First of all, it needs to be said: Wo Long: Fallen Dynasty has no difficulty options. There is the default difficulty and that’s it. Difficulty does scale with new game+ cycles, but there are no difficulty modes.
If you’re not a newcomer to the souslike genre, we have some good news for you: Wo Long: Fallen Dynasty is generally not as hard as FromSoftware games, like Elden Ring. While its first boss, Zhang Liang, General of Man, is a pretty gnarly challenge, it serves as a tutorial for the rest of the game. From there things ease up considerably for a few reasons.
First off, Wo Long: Fallen Dynasty often pairs you up with an NPC companion or two. While they can go down and eventually die, the timer to resurrect them is pretty forgiving: simply walk up and use the interact button to bring them back into the fray (by default, this is R2 on the PS4/5 controller, RT on an Xbox controller, and E on mouse and keyboard). This means that you always have a damage sponge to share aggro and help soak up the punishment for you. Several times my companion would even split off from me to charge down an archer, and they’re often capable of killing enemies themselves.
Secondly, the morale system offers a way to get a leg up on your enemies. Morale is a stage-specific temporary leveling system that is a straight buff to your power. We offer a full explanation of the morale system in our handy list of beginner tricks. Simply put, if you explore a level thoroughly, you shouldn’t be too outdone by your foes.
Thirdly, the game’s “bonfires” — called Battle Flags and Marker Flags — are a lot closer to each other than other games in the genre, which is both due to placement and due to how quickly your character can traverse the map. Battle Flags serve as checkpoints, but Marker Flags also ease the pain of exploration by recharging your health (and increasing your minimum morale). As a bonus, the first time you place a Battle Flag, you get a full refresh of your healing item (the Dragon Cure Pot) without respawning any enemies, meaning you can keep exploring without missing a beat.

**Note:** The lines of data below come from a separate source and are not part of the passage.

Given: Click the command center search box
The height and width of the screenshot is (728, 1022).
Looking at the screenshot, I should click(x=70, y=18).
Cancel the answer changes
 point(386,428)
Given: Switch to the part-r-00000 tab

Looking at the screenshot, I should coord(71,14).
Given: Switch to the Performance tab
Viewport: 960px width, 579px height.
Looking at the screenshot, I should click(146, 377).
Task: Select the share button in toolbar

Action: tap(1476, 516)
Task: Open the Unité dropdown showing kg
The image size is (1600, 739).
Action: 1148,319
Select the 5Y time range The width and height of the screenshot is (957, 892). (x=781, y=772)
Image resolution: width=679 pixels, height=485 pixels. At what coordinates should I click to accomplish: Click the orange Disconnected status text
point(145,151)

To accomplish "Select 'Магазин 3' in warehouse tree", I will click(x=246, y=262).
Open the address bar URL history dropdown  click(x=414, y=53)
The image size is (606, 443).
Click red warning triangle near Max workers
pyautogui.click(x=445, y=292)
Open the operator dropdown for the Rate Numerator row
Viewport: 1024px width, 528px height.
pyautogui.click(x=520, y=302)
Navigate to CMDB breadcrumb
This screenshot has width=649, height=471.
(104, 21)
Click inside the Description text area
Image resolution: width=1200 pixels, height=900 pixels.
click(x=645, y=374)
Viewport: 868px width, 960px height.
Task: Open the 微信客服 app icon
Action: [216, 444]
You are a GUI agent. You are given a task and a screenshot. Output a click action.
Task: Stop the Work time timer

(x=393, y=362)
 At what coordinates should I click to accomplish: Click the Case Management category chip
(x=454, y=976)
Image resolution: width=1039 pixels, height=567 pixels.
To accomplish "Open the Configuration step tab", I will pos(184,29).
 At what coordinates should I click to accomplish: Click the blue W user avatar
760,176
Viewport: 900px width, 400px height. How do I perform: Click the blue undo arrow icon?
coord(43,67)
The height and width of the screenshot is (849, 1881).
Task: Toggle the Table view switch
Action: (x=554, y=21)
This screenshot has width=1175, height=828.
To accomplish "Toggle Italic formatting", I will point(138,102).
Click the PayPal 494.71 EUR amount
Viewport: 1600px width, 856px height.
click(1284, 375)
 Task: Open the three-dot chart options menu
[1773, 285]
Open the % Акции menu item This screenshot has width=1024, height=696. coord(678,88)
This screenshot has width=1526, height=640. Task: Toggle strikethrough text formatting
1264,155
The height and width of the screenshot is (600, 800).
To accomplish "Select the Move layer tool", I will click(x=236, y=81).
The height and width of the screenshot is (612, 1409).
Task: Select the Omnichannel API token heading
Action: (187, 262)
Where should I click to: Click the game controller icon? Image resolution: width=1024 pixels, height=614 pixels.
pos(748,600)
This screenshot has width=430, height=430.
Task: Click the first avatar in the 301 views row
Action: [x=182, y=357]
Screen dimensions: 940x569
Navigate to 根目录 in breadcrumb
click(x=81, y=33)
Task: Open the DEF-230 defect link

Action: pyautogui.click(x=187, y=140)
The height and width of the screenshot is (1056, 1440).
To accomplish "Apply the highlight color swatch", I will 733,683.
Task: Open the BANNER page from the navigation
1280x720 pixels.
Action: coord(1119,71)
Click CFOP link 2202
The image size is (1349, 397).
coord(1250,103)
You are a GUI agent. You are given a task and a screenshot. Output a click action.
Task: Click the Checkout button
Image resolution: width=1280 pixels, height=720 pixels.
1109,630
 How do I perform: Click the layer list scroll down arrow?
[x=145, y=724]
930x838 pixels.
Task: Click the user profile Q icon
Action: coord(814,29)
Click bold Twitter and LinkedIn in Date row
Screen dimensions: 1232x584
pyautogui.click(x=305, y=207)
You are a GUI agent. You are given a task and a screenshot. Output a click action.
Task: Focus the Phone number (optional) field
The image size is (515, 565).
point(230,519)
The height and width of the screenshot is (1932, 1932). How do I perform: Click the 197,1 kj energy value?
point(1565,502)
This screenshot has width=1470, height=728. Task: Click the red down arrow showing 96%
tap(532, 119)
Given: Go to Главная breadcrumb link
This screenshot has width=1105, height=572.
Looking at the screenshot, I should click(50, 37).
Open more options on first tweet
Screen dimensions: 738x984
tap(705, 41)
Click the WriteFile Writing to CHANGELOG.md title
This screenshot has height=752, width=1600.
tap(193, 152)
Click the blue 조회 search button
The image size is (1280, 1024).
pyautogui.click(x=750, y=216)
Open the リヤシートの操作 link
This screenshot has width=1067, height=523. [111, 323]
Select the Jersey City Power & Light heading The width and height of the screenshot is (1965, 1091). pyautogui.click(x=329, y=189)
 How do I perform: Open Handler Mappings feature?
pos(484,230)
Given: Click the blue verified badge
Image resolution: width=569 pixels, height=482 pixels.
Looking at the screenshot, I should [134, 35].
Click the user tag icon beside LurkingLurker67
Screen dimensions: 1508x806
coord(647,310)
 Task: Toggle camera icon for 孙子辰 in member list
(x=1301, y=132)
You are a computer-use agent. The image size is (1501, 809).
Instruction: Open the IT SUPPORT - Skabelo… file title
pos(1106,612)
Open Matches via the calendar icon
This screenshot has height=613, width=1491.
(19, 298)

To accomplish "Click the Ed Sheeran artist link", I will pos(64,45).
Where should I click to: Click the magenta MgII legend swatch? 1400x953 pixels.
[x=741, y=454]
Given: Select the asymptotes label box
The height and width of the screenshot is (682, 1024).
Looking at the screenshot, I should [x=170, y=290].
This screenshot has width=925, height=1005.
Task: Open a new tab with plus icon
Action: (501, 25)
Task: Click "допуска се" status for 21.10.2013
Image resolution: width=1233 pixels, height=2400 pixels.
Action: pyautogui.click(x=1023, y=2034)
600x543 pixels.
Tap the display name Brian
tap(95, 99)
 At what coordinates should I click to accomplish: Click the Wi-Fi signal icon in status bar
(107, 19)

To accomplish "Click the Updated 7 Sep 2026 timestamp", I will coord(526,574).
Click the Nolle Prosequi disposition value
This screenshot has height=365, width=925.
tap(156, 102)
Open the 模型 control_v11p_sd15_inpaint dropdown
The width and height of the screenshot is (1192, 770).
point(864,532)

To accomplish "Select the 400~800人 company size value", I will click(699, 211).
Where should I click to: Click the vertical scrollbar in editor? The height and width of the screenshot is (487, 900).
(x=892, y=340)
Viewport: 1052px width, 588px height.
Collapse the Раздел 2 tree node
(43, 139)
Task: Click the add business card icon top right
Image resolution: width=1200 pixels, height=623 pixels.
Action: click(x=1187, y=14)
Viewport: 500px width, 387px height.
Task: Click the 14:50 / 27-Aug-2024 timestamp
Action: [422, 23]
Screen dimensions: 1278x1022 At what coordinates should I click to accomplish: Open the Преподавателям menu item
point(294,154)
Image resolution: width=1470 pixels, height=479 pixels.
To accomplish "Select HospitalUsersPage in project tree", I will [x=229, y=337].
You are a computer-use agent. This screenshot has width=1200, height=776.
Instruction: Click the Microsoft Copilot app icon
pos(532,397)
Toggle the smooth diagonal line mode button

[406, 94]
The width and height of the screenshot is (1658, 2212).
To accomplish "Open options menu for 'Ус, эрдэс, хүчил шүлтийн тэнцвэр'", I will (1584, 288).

Lastly, the game’s deflect mechanic is pretty forgiving when compared with Sekiro: Shadows Die Twice. You can deflect every attack, you can deflect while guarding, and the window for doing so is fairly relaxed. Contrast this to Sekrio: Shadows Die Twice where you often had to input specific commands to deal with specific attacks; in Wo Long: Fallen Dynasty, one button’s all you need. If you master the deflect system, there’s little the game can do to surprise you.
That’s not to say that the game is a cakewalk. If you’re new to the genre, Wo Long: Fallen Dynasty will still offer a considerable, but approachable, challenge. If you’re a soulslike veteran though, Wo Long: Fallen Dynasty can feel like a breath of fresh air, offering far more of the “action” in “action RPG.”